Los de la funeraria preguntaron a los presentes si querían despedirse del cuerpo, una vez que lo colocaron sobre el estante, que hundía sus llantitas inmóviles en la tierra del panteón. Y después de unos segundos de incómodo silencio por fin alguien habló.
—Aquí te traigo con mi apá, como me lo pediste, madre... —dijo Casimira Rivas, alzando un poco su voz, se llevó un pañuelo a la boca y Don Tomás pasó su brazo sobre el hombro de ella.
Julieta se limpiaba las lágrimas, como con disimulo mientras Bernardo sostenía al pequeño Alberto y los hermanos Rivas, serios, miraban a su hermana del otro lado de la tumba.
«... adiós, madre, ya no te voy a oír en las noches que me pidas tu café, madrecita, cómo te gustaba. ¡Ay, mamá, ya me dejaste solita, solita! —decía Casimira, mientras se sacudía la nariz—. Descansa en paz, madre, intercede con Dios por tu hija, adiós madre, adiós...

Julieta se acercó a Bernardo y le dio un pañuelo que sacó de su bolcillo, luego tomó su mano y todos miraron cómo el albañil dentro de la fosa acomodaba el cajón, donde descansaba ya junto a su marido, Beatriz Jacobo.

Cuando terminó de cerrar la fosa y de cubrir otra vez la tumba con la tierra, el albañil se persignó y se dispuso a juntar sus instrumentos. Fue hasta donde estaba Casimira Rivas a solicitar el pago de sus servicios, pero antes de llegar lo detuvieron.
—¡Oiga! —gritaba Alejandrina Rivas, acercándose desde el otro lado, junto a los demás—. ¿Cuánto le debemos? —dijo, mientras buscaba en su bolso.
—No se apure —respondió Don Tomás—, aquí le voy a pagar al joven.

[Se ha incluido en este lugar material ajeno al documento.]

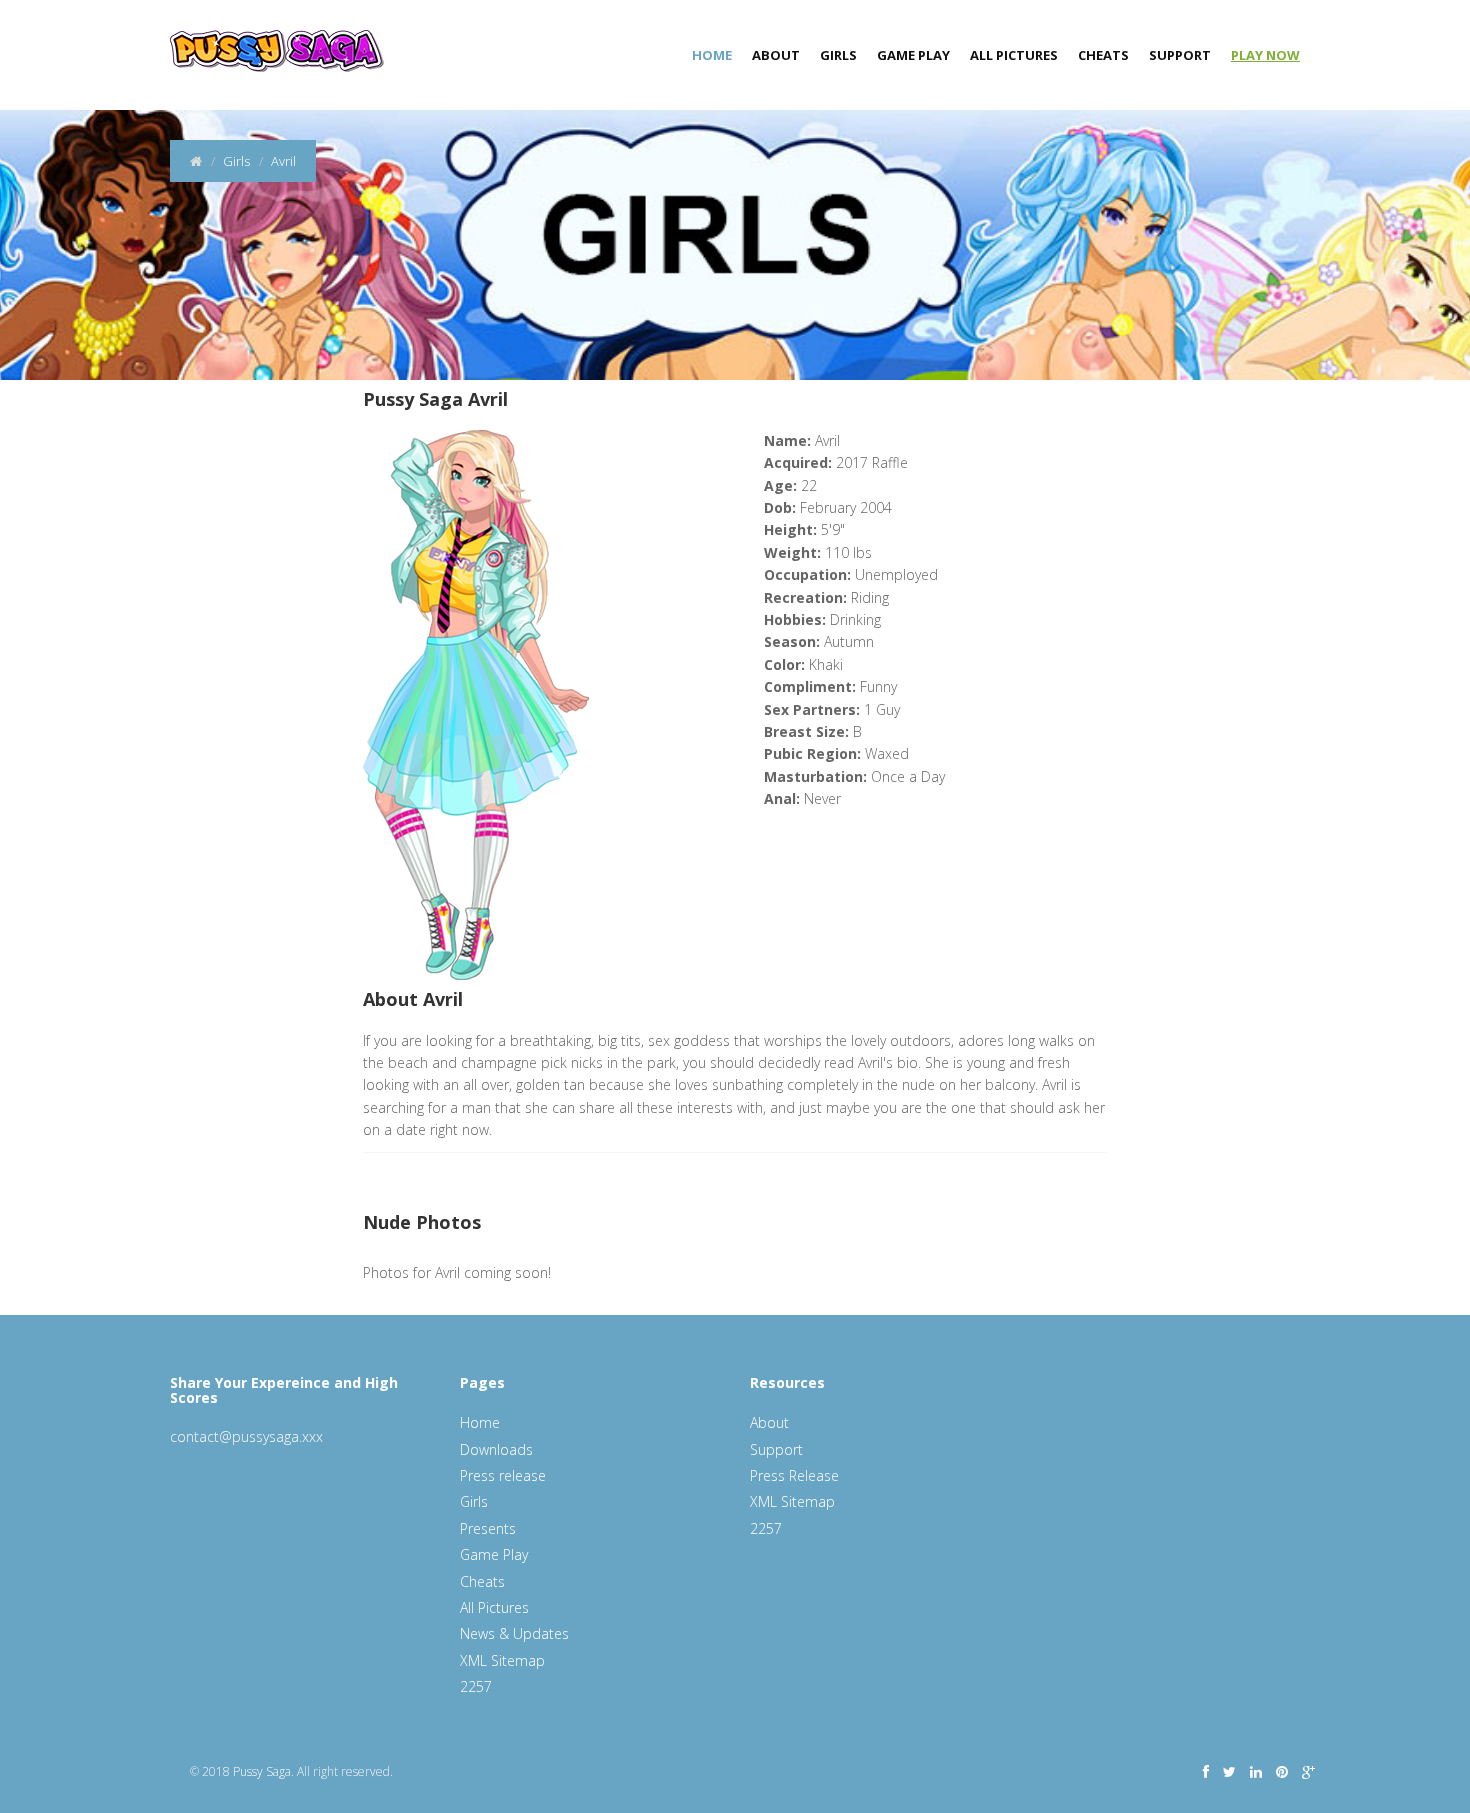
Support (1180, 55)
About (776, 55)
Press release (503, 1475)
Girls (838, 55)
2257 (476, 1686)
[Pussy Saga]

—No, cómo cree —dijo Alejandrina, apretando los labios y se dirigió con el hombre que había quedado en medio—. Tenga, oiga, voy a pagar el entierro de mi madre.
—¿Cuál madre? —repuso con fuerza Casimira, al lado de Don Tomás. Alejandrina alzó la ceja—. Tú no tienes madre, Alejandrina, así que puedes irte derechito por donde llegastes. Y también tú, Alfredo, yo no los he ocupado estos años y mucho menos ahora que mi amá ya no está con nosotros. Yo la batallé toda su enfermedad; y aunque mi amá fue muy cabrona conmigo, yo la velé y también yo voy a pagar por el entierro. Nomás pudieron se largaron y ahora vienen a puro mortificarme.
—No te pongas así, Casimira —dijo Alfredo.
—Déjala, Alfredo, ya sabes cómo es. Pero está muy equivocada, piensa que me fui a dar la gran vida. Casimira, entiende, en este pueblo nadie iba a prosperar. Y yo te lo dije muchas veces.